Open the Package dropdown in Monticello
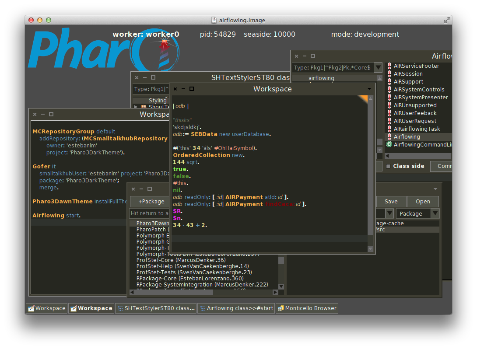477x349 pixels. [435, 213]
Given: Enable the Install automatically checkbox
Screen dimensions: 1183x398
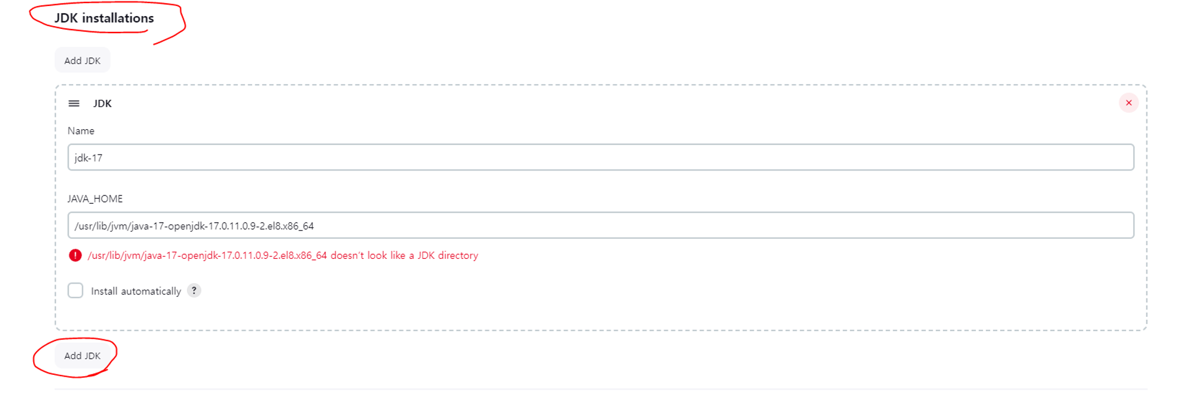Looking at the screenshot, I should [75, 290].
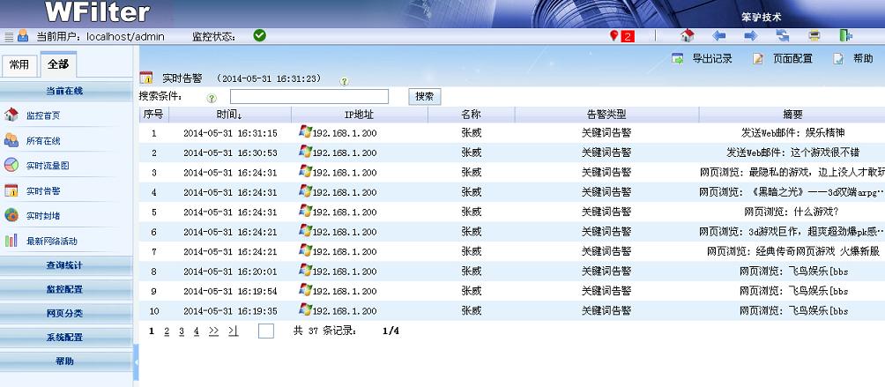Viewport: 885px width, 387px height.
Task: Refresh page using the blue sync icon
Action: point(783,36)
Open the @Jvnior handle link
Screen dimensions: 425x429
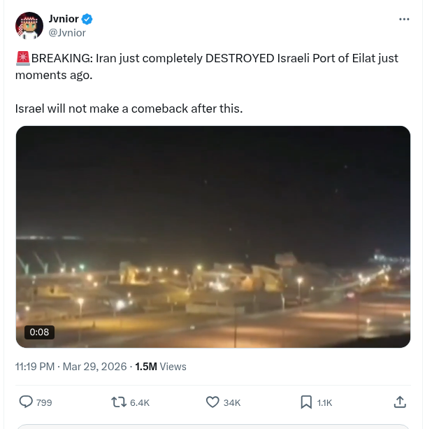tap(68, 32)
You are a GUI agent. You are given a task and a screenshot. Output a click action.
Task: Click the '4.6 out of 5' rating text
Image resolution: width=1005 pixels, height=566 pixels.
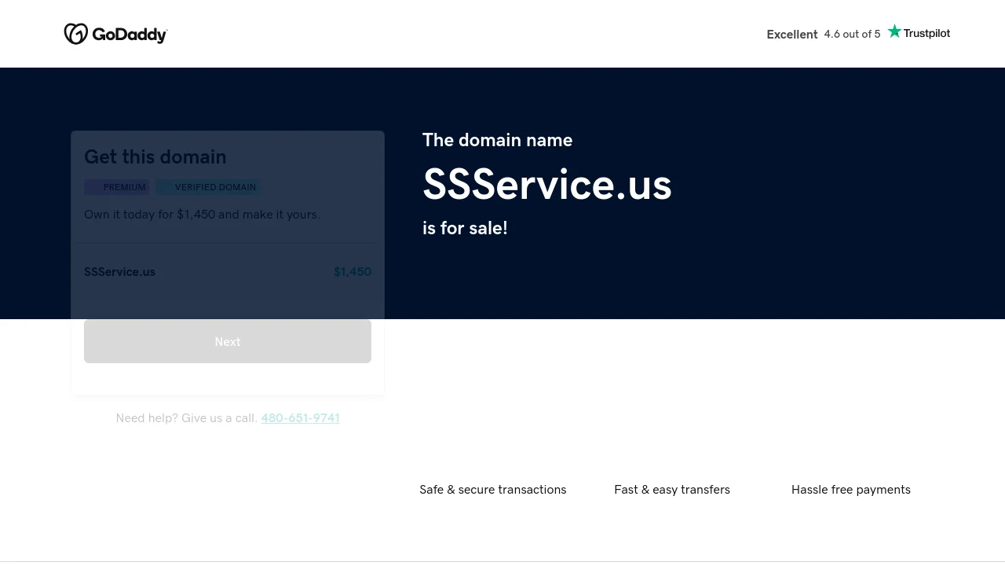click(x=852, y=35)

## Exercise goal
Repeat verbatim all the material, but not the pictures.

## Solution
Open the Package dropdown in Monticello
477x349 pixels. [435, 213]
Given: Enable the Install automatically checkbox
Screen dimensions: 1183x398
Looking at the screenshot, I should [75, 290].
Viewport: 885px width, 387px height.
Task: Refresh page using the blue sync icon
Action: point(783,36)
Open the @Jvnior handle link
Screen dimensions: 425x429
tap(68, 32)
You are a GUI agent. You are given a task and a screenshot. Output a click action.
Task: Click the '4.6 out of 5' rating text
Image resolution: width=1005 pixels, height=566 pixels.
click(x=852, y=35)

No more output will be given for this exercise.